The reason why analysis is so difficult, and why it's so important to do, is that when you're reading through a conversation, you don't know what you are looking for. To illustrate this, a great example I learnt from Shreya and Hamel's Eval course was based around an email assistant —an AI assistant that helps recruiters reach out to lots of people. One of the metrics they used in their evals was 'edit distance': if the AI produces something and the human edits it less, that seems better. But when they looked at the raw data closely, they found that lots of non-native English speakers were editing the results to be grammatically incorrect for this specific task. That made 'edit distance' a terrible metric. Before jumping to metrics, you have to look at your data to get a sense of what’s coming in and what’s going out so that you can figure out what's actually going on. Only then will you be able to articulate an issue specifically enough to develop an evaluation for it.
If the first step in the process is looking at your data and figuring out what type of failures your app encounters, the second step is to quantify how prevalent each type of failure is. Since we can't label every single conversation, we have to build automated evaluators to translate the qualitative insights from the error analysis process into quantitative measurements for each type of error in your system.
There are two pitfalls to avoid here.
Over-relying on LLM judges.
People love to use LLM judges. Often, the judge prompts make no sense or are misaligned with developer expectations. If you have a bad LLM judge, you’ll get unreliable data about how prevalent failure modes are. To avoid this, you always want to rely on a code-based evaluator when you can. Code-based evaluators are also faster and cheaper.
If you do need to resort to an LLM Judge, then the next mistake you can make is including good and bad examples in your judge prompts and then testing on those same examples. This results in perfect agreement on training examples, and then you see garbage on production data. This is called data leakage.
Don’t leak few-shot/training examples into your test set.
Setting up a good LLM Judge basically involves building a whole separate mini AI feature with its own prompt (you need to write a separate prompt for your LLM judge) and its own data set (about 100 manually marked "good" or "bad" responses).
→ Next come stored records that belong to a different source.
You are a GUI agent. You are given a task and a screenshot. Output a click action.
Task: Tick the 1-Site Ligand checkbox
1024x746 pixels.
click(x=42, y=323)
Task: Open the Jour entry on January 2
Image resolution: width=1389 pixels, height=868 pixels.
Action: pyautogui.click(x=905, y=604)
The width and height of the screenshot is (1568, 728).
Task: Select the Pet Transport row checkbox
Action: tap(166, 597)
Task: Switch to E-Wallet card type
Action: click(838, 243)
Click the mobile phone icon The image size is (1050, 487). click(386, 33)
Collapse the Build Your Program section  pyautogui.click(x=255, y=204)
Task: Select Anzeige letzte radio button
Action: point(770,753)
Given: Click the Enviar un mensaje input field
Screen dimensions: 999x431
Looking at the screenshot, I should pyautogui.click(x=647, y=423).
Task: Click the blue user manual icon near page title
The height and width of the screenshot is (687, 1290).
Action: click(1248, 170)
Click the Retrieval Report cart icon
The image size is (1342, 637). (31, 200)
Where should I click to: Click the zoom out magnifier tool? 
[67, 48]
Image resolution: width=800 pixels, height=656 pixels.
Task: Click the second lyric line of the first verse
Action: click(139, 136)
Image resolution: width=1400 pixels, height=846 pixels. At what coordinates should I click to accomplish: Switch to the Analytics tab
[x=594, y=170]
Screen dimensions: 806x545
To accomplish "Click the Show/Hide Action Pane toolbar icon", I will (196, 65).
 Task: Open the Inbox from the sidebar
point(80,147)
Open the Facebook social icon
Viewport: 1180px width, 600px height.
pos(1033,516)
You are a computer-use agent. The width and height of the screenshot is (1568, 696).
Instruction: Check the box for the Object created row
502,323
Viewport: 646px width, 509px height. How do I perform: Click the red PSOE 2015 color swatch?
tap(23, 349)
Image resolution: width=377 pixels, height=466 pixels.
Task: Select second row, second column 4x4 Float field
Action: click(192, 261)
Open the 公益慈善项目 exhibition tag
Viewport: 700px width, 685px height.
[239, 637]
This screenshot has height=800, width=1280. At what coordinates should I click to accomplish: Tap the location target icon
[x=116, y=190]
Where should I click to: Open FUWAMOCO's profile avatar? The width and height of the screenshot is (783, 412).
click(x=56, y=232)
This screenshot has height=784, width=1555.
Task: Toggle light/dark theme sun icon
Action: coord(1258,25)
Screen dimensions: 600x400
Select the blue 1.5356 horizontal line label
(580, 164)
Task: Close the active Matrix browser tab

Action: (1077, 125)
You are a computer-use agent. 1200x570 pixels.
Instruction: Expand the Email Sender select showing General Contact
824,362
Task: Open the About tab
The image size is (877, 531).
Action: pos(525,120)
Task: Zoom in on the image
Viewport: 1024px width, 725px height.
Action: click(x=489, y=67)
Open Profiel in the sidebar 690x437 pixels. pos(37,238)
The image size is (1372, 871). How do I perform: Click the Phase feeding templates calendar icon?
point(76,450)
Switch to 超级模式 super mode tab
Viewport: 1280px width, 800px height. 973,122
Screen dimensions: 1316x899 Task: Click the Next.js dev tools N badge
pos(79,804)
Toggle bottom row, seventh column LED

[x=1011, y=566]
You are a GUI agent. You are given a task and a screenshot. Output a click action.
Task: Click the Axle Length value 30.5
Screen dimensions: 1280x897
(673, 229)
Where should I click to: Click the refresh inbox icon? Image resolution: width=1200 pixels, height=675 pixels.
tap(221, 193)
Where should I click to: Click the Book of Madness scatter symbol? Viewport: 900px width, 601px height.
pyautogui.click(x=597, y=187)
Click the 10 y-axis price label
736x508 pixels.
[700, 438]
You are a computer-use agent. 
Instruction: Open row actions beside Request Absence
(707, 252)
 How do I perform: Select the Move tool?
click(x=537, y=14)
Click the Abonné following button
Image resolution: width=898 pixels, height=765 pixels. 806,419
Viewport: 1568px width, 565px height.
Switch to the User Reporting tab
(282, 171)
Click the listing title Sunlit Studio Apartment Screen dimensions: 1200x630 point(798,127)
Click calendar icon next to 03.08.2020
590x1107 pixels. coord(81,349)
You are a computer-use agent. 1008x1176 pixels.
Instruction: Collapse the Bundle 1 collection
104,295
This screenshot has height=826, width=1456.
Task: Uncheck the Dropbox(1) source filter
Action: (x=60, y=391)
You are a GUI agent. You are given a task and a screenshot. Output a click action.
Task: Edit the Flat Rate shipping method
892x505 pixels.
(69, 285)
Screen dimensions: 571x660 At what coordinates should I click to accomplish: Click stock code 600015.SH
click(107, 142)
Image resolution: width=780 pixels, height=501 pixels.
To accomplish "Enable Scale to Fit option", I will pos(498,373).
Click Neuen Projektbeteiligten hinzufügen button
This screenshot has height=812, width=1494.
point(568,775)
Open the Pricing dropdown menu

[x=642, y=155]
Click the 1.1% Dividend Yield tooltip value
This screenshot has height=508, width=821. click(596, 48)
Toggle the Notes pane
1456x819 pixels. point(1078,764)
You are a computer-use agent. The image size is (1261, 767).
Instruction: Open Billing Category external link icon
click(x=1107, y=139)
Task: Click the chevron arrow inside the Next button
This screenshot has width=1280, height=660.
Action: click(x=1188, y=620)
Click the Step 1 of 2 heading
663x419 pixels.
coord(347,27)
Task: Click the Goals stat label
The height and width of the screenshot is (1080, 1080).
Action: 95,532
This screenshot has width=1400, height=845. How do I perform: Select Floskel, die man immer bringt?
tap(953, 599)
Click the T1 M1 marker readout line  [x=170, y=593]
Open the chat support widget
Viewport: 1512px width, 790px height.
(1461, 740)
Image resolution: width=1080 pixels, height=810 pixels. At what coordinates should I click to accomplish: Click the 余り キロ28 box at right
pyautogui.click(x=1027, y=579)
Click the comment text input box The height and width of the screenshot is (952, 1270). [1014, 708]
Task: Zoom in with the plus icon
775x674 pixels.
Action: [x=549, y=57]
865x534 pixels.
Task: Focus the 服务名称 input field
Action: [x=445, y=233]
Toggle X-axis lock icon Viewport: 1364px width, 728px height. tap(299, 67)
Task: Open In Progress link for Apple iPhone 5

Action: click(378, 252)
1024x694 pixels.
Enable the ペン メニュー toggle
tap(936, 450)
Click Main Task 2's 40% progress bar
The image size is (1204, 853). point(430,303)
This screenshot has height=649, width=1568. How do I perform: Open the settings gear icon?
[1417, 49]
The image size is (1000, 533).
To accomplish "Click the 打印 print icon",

Then you split your data into three groups:
- Training set (20% of the 100 marked responses): Used as examples in your prompt
- Development set (40%): To test and improve your judge
- Test set (40%): For the final scoring
Once you know what kinds of failures your system presents and you know how often each error occurs, the last step is to start fixing things. The main trap to fall into here is jumping to complex architectures or automated solutions before doing the simple stuff. Start with a good prompt, run it on data, do error analysis, once you have a baseline, then think about how to improve things. Improving things becomes easier when you can measure things. This is where you can pull out your toolbox: prompt engineering, changing models, fine-tuning, using RAG, using agents, whatever you want to throw at the problem.
Just start with the simple stuff first.